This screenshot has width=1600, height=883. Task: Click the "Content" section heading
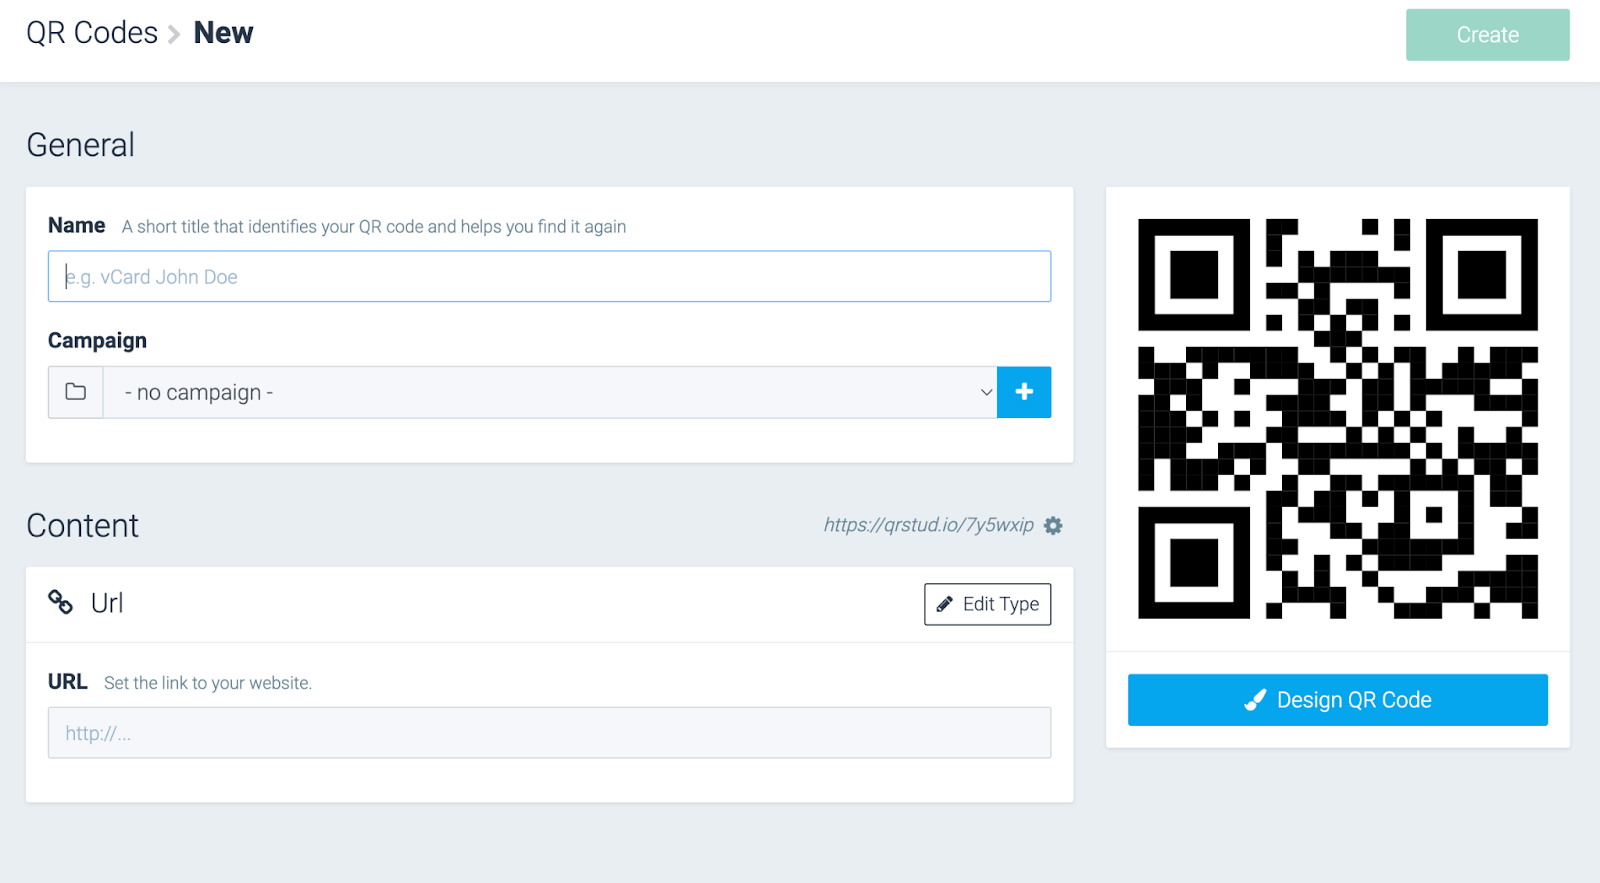83,526
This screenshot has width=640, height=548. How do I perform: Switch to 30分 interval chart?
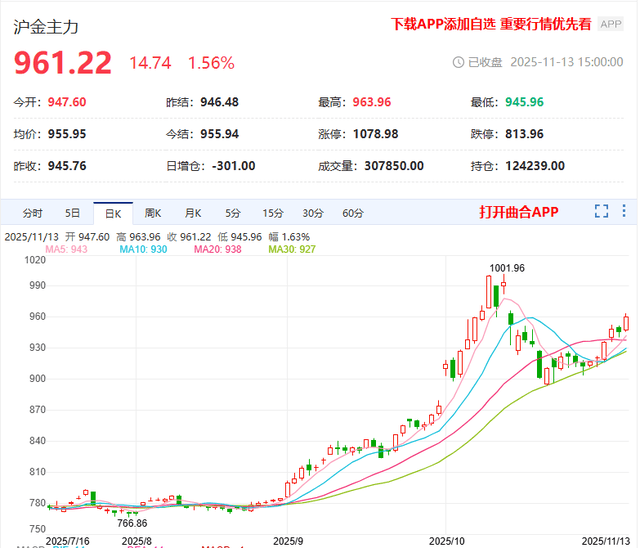click(x=313, y=213)
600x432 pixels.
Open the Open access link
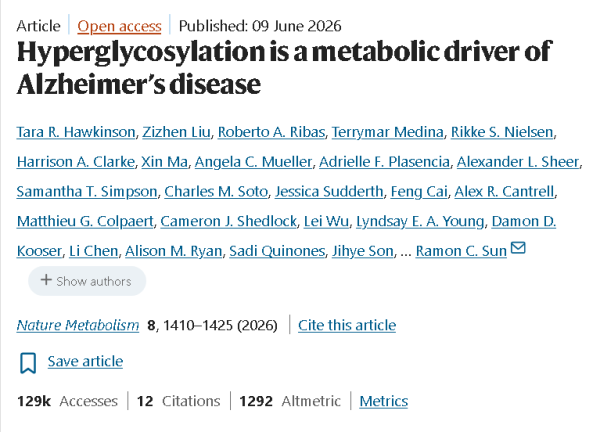[119, 26]
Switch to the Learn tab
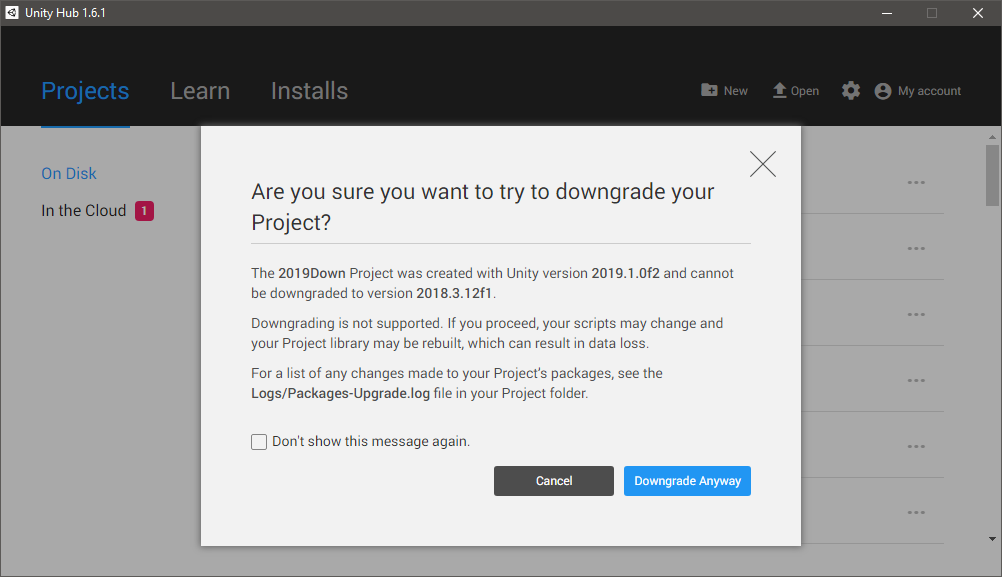This screenshot has width=1002, height=577. click(200, 91)
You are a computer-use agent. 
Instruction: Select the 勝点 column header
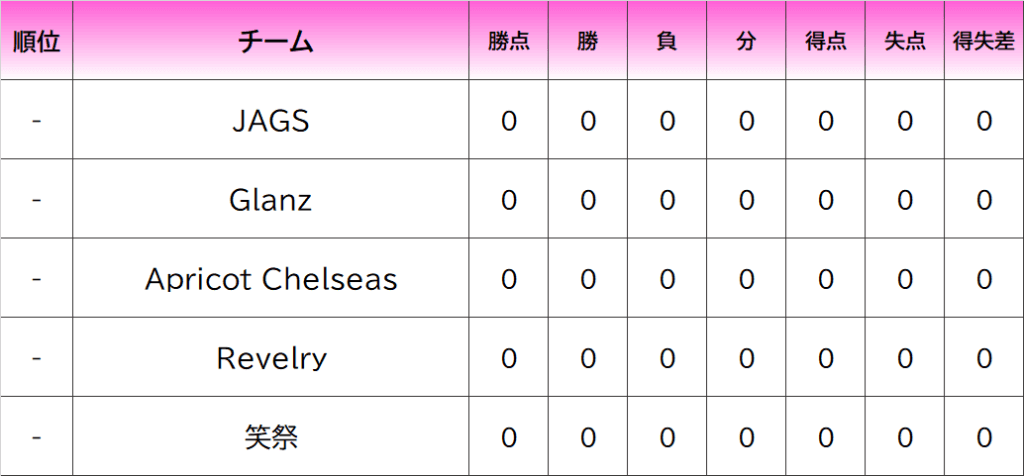[509, 42]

* **EXERCISE REQUIREMENTS**:
Exactly as they stand, retype all the entries, but omit the pictures.

* **PROBLEM SOLUTION**:
This screenshot has width=1600, height=883. Task: Click the "Content" section heading
83,526
This screenshot has width=640, height=548. How do I perform: Switch to 30分 interval chart?
click(x=313, y=213)
600x432 pixels.
Open the Open access link
[119, 26]
Switch to the Learn tab
This screenshot has width=1002, height=577. click(200, 91)
You are a computer-use agent. 
Instruction: Select the 勝点 column header
[509, 42]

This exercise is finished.